Three Tory councillors, one of whom was a town mayor, were suspended on Wednesday after endorsing Islamophobic statements on Twitter (liking a cartoon that portrayed London mayor Sadiq Khan being beheaded by the queen) and praising Tommy Robinson, the well-known racist and Islamophobe, as a patriot.
Nonetheless, with all the evidence that shows the deep-rooted nature of Islamophobia within the Tory party, there are many MPs who are in denial of its existence. Henry Smith, MP for Crawley, said that “I’ve never come across any of that in the Conservative Party” when asked about allegations of Islamophobia. It is little surprise then that “journalists” such as Rod Liddle say that “there is not nearly enough Islamophobia within the Tory party.” 
The result of such drip-fed hatred to the ignorant and foolish of society has not gone unnoticed. In the last three years there has been a sharp rise in Islamophobia and anti-Muslim hate crime in the UK, with 2017 having a record number of attacks against Muslims. In 2018 there were over 1,200 reports of Islamophobic attacks, a 26% surge from the previous year. Islamophobic incidents have risen significantly due to a number of factors such as Brexit and the proliferation of far-right groups manipulating peoples’ misconceptions on immigration and faith.

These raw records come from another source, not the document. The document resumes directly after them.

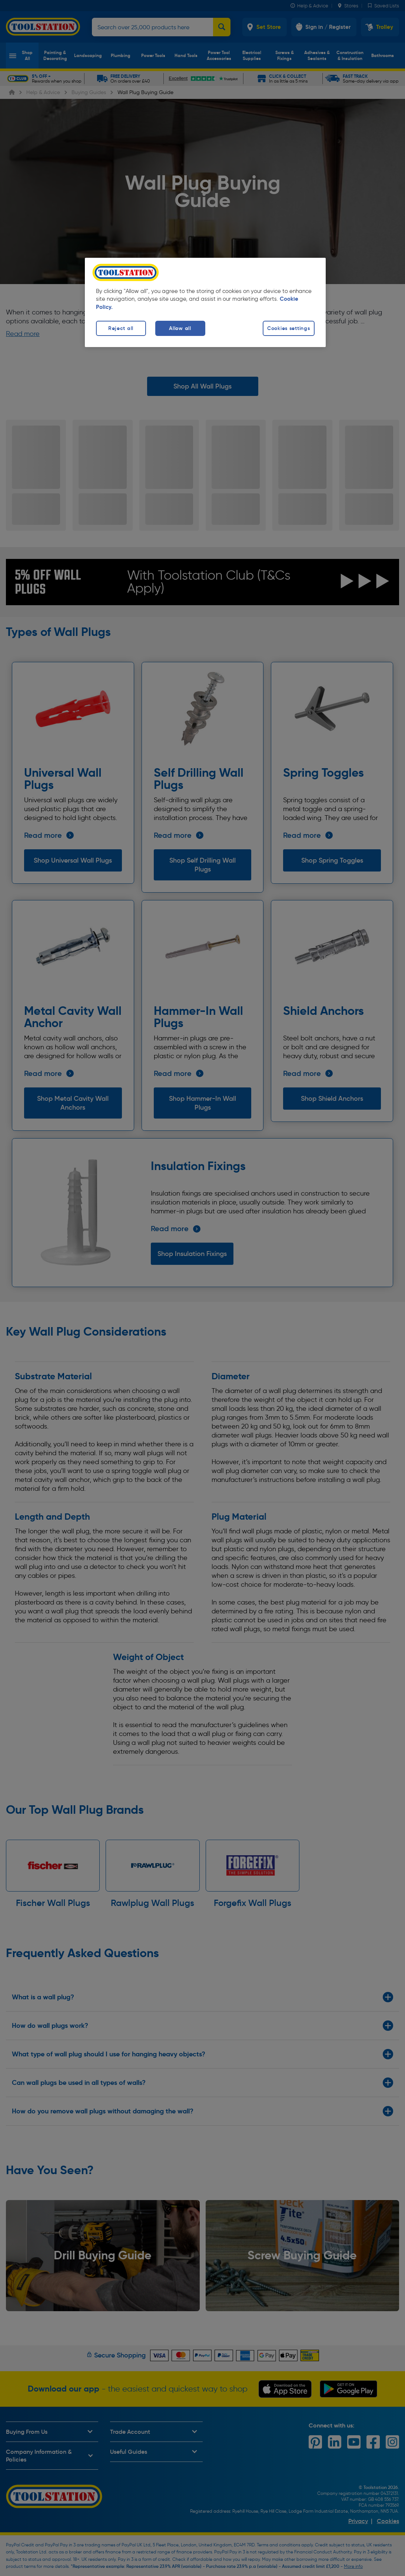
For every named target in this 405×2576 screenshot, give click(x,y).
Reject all (120, 328)
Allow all (180, 328)
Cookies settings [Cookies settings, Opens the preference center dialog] (288, 328)
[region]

If the British press, with the title of “most right wing” media in Europe, is systematically downplaying and ignoring this problem—which it helped cause in the first place—then the onus falls on us raise awareness and empower alternative media sources. The same social media platforms that Islamophobes are weaponising to spread their ancient hatreds and jealousy can be used to battle their lies with Truth.
وَقُلْ جَاءَ الْحَقُّ وَزَهَقَ الْبَاطِلُ ۚ إِنَّ الْبَاطِلَ كَانَ زَهُوقًا
And say, “Truth has come, and falsehood has departed. Indeed is falsehood [by its nature], ever bound to depart.”